Prende ufficialmente avvio il mandato 2026‑2030 dell’Ordine degli Ingegneri della Provincia di Ragusa, con l’insediamento del nuovo Consiglio Direttivo, chiamato a guidare l’ente in una fase che si preannuncia densa di sfide professionali, normative e territoriali. L’insediamento segna l’apertura di un percorso quadriennale che punta a rafforzare il ruolo dell’ingegnere nella società, consolidare il dialogo con le istituzioni e sostenere la qualità della progettazione nel territorio ibleo.

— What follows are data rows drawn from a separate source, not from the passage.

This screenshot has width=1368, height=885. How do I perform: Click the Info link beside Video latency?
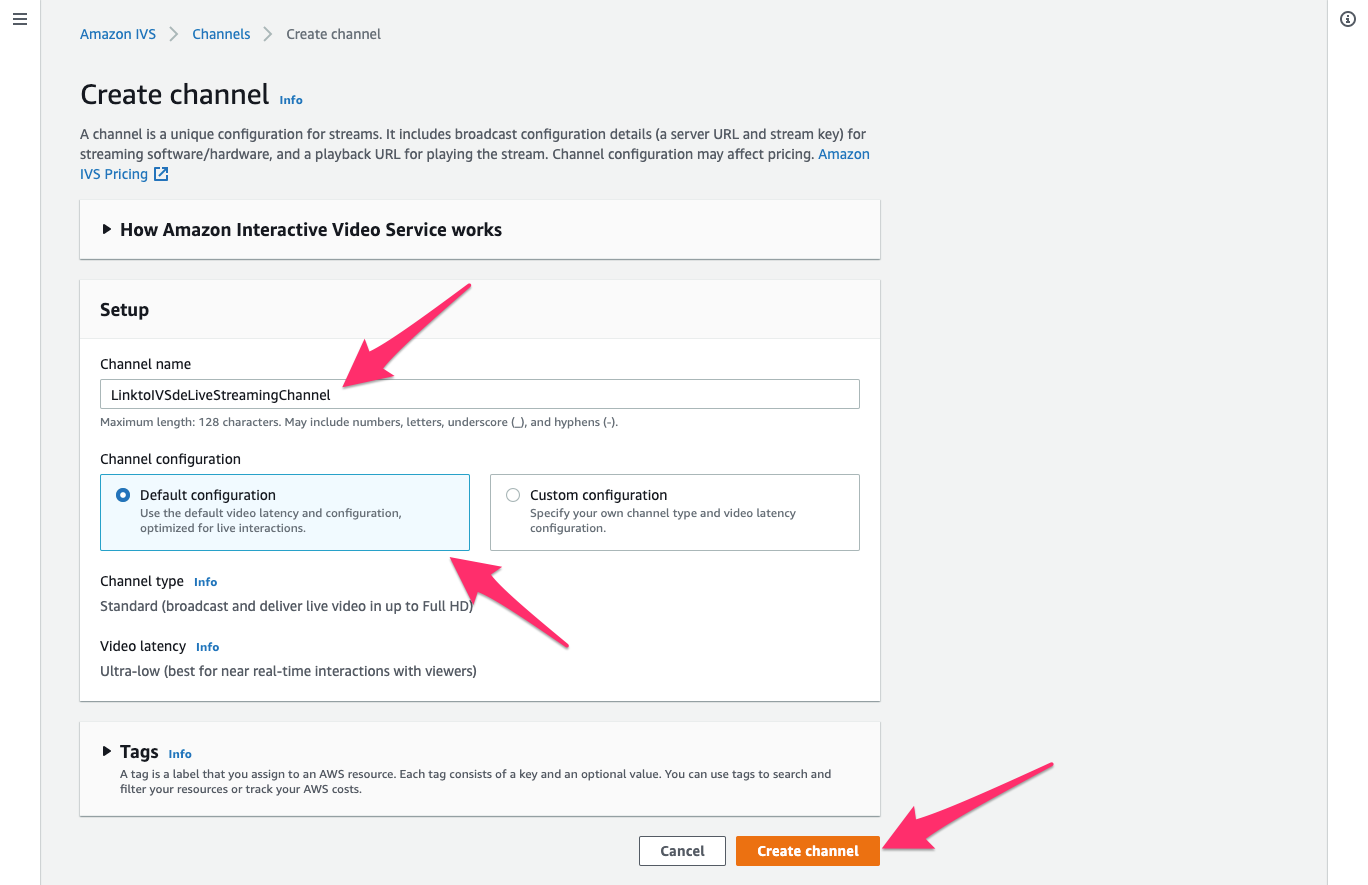pyautogui.click(x=207, y=647)
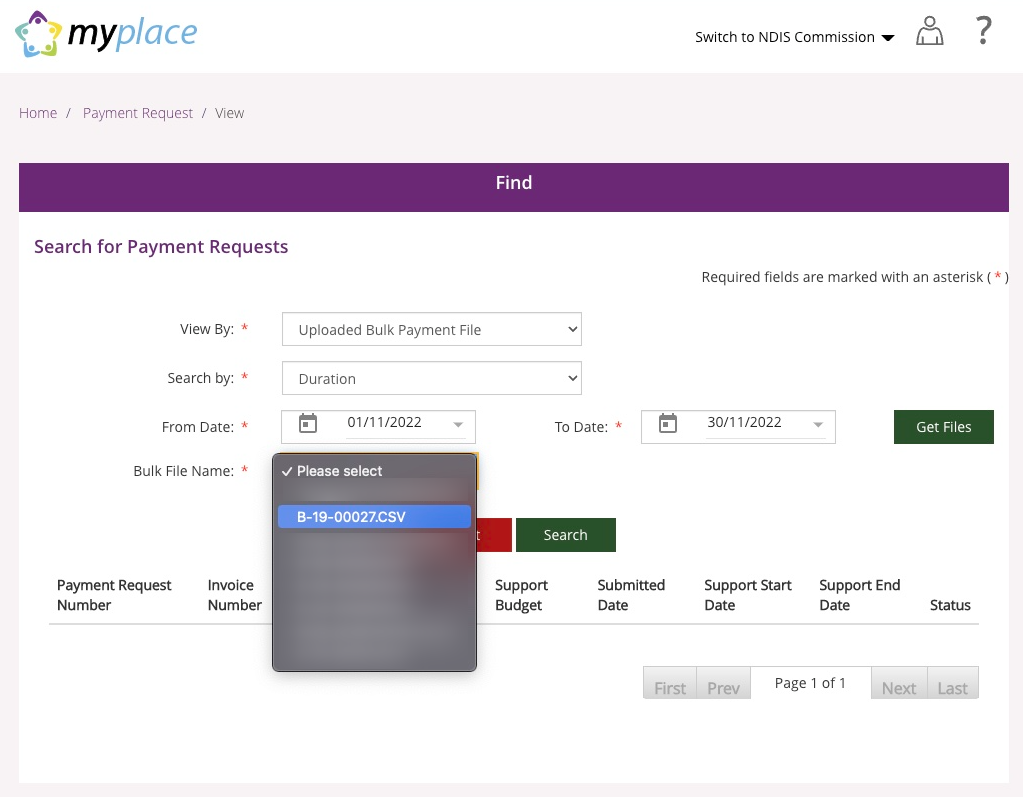Go to the Home breadcrumb link
The width and height of the screenshot is (1023, 797).
(38, 113)
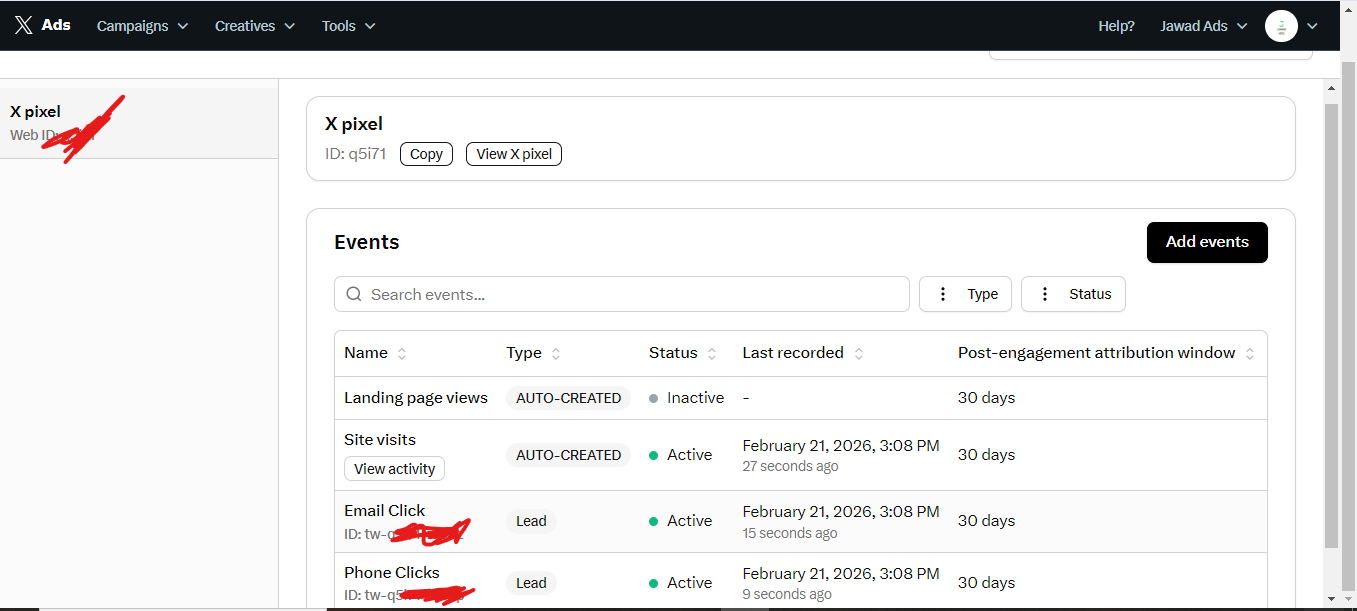Viewport: 1357px width, 611px height.
Task: Sort by Post-engagement attribution window arrows
Action: 1249,354
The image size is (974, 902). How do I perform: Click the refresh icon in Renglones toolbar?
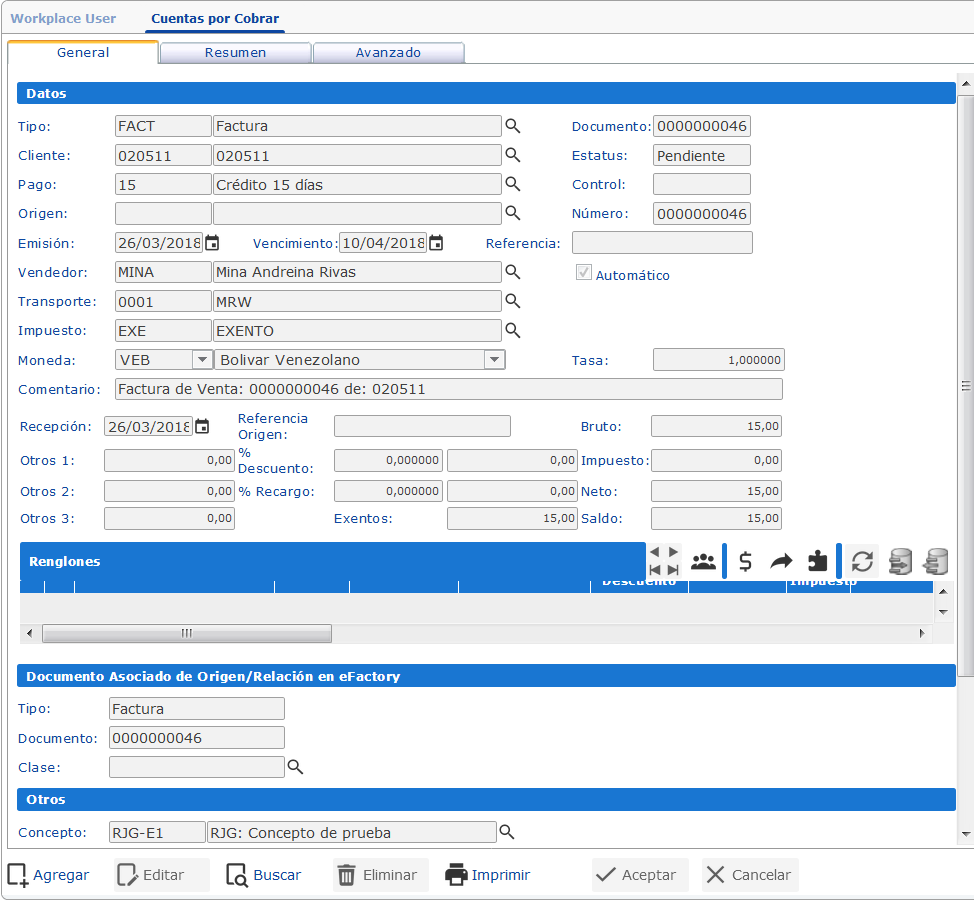862,562
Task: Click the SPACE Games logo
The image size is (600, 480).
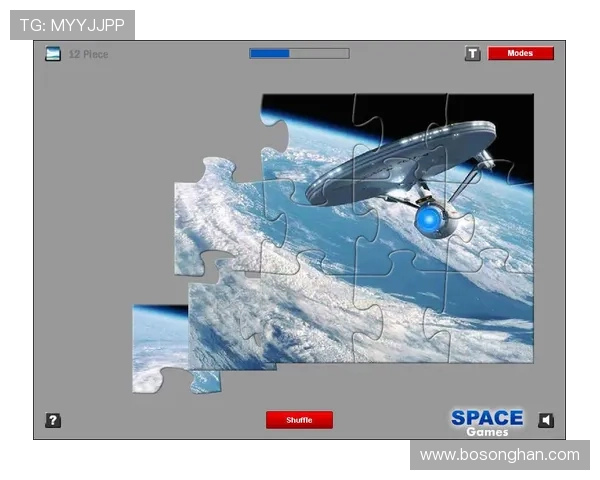Action: click(x=486, y=421)
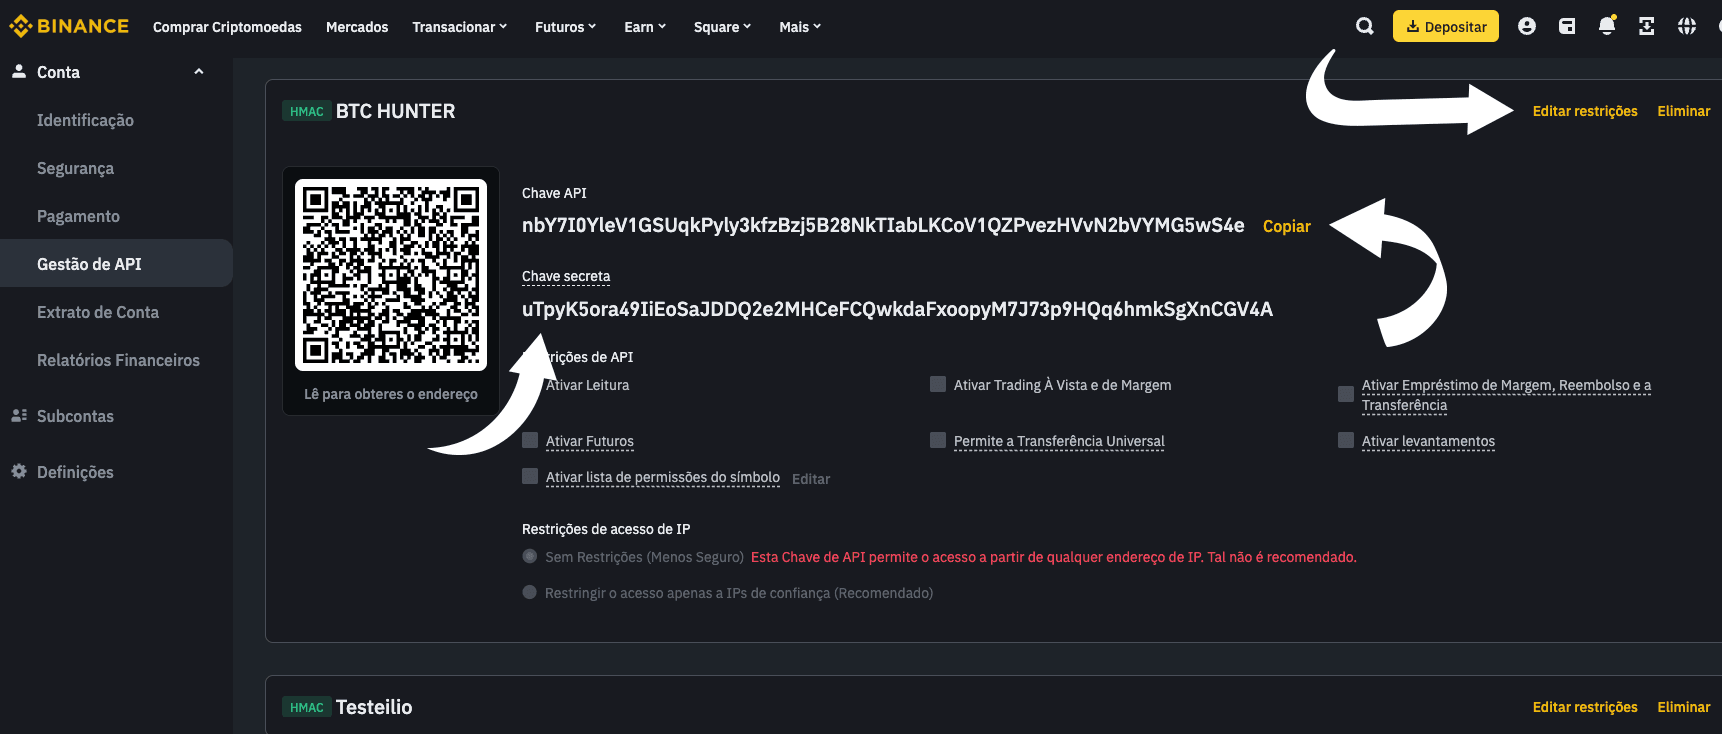Check Ativar Trading À Vista e de Margem

(x=938, y=384)
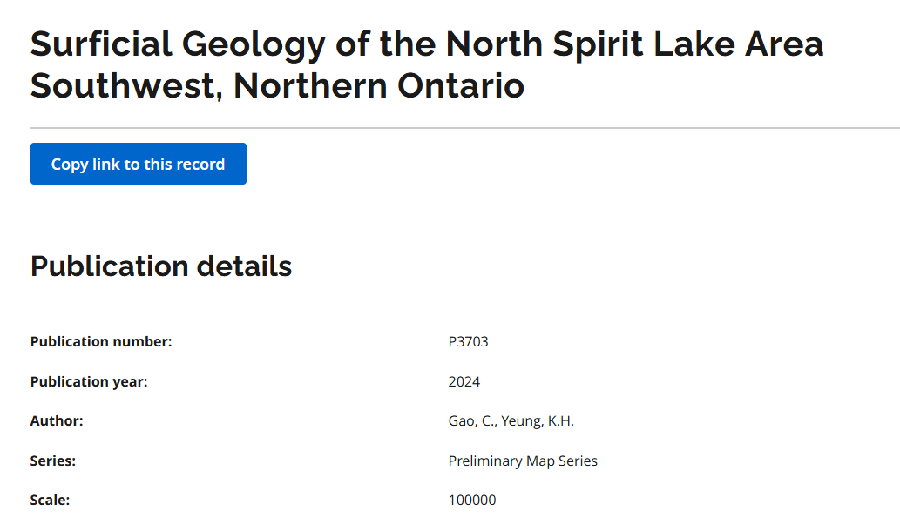Click author name 'Yeung, K.H.'
This screenshot has height=518, width=900.
[x=539, y=421]
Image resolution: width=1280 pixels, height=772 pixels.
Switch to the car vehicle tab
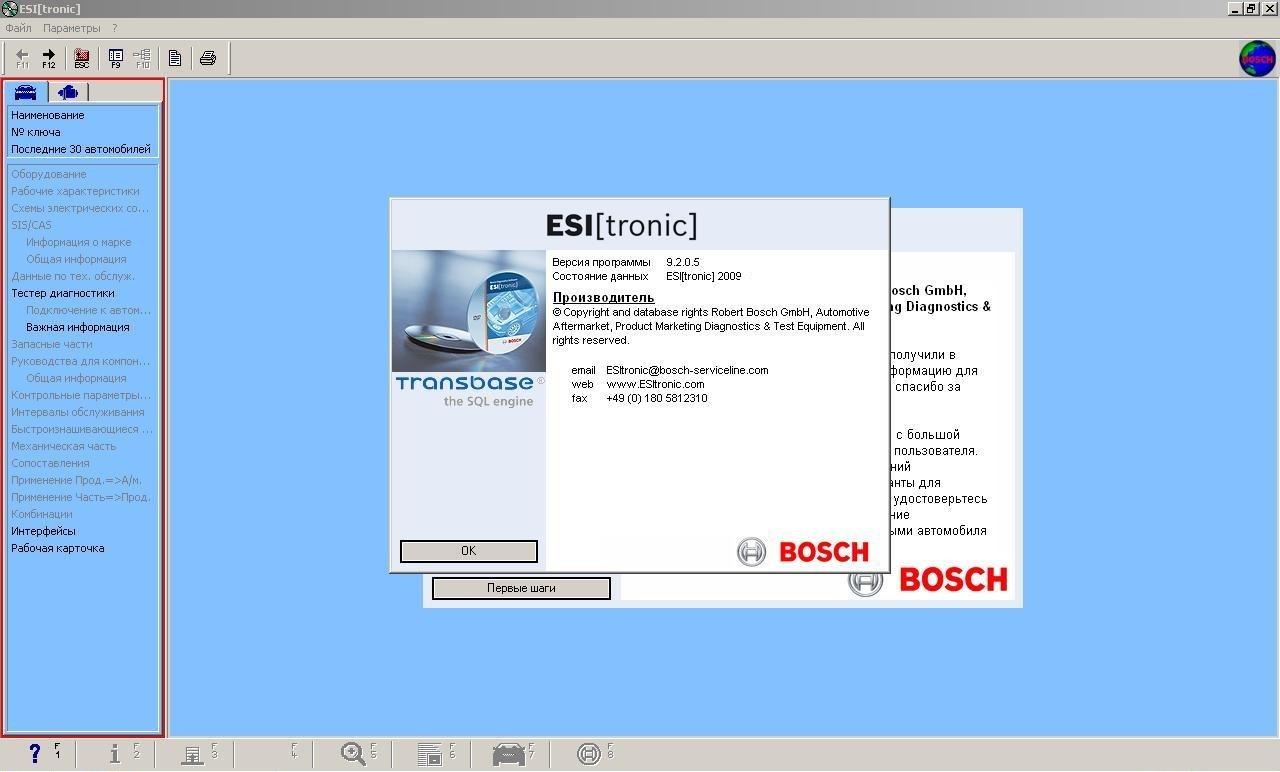click(26, 92)
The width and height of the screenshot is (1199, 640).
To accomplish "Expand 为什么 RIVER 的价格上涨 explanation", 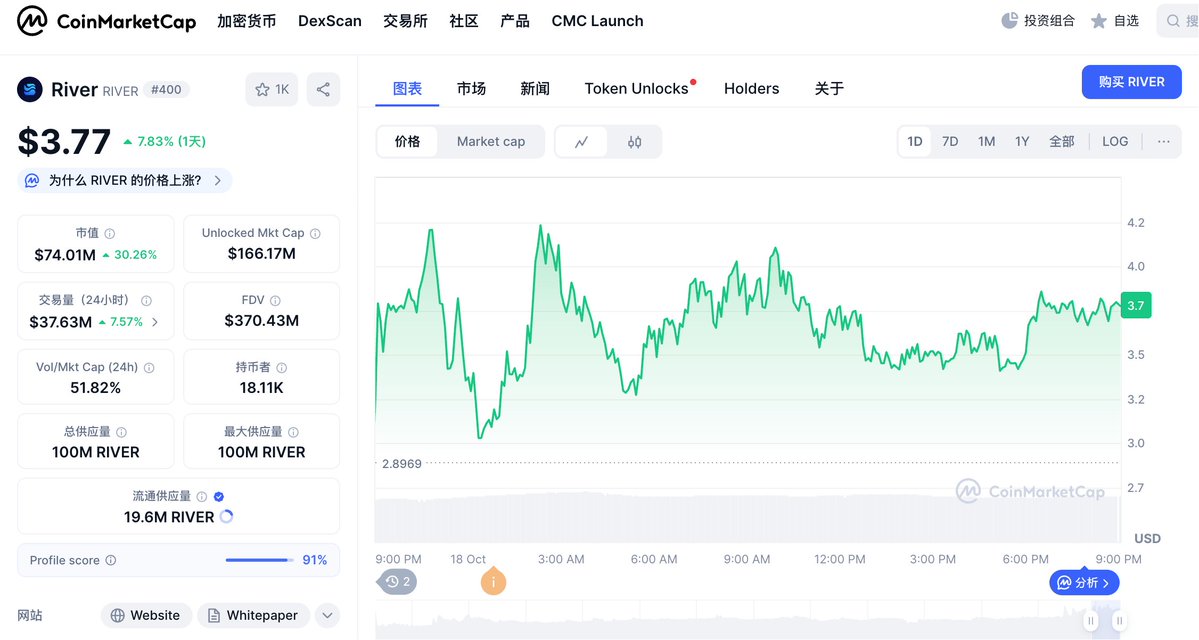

A guidare il Consiglio è Giovanni Bellomia, nuovo presidente, figura già nota nel panorama tecnico provinciale per esperienza e continuità istituzionale. Accanto a lui, nel ruolo di vicepresidente, Marianna Tomasi, che porta in Consiglio una sensibilità orientata all’innovazione e alla valorizzazione delle competenze emergenti. La segreteria è affidata a Valentina Presti, mentre la gestione economico‑finanziaria dell’Ordine sarà curata dal tesoriere Daniele Criscione.
Il Consiglio Direttivo si completa con un gruppo eterogeneo di professionisti che rappresentano diverse generazioni e ambiti dell’ingegneria: Alfio Cavallaro, Maurizio Orazio Cilia, Vincenzo Giuseppe Dimartino, Marta Fede, Simona Incatasciato, Giancarlo Licitra e Carmelo Mezzasalma. Una squadra ampia, che riflette la volontà di costruire una governance partecipata e capace di intercettare le esigenze dei vari settori della categoria.
Il nuovo mandato si apre con obiettivi chiari: rafforzare la presenza dell’Ordine nei tavoli istituzionali, sostenere la formazione continua, accompagnare i professionisti nelle trasformazioni tecnologiche e normative, e contribuire allo sviluppo sostenibile del territorio. Temi come rigenerazione urbana, sicurezza strutturale, digitalizzazione dei processi, transizione energetica e qualità delle opere pubbliche saranno al centro dell’agenda dei prossimi anni.
L’insediamento del Consiglio 2026‑2030 rappresenta dunque non solo un passaggio formale, ma l’avvio di una fase di lavoro che punta a consolidare il ruolo dell’ingegnere come figura chiave per la crescita e la tutela del territorio ibleo.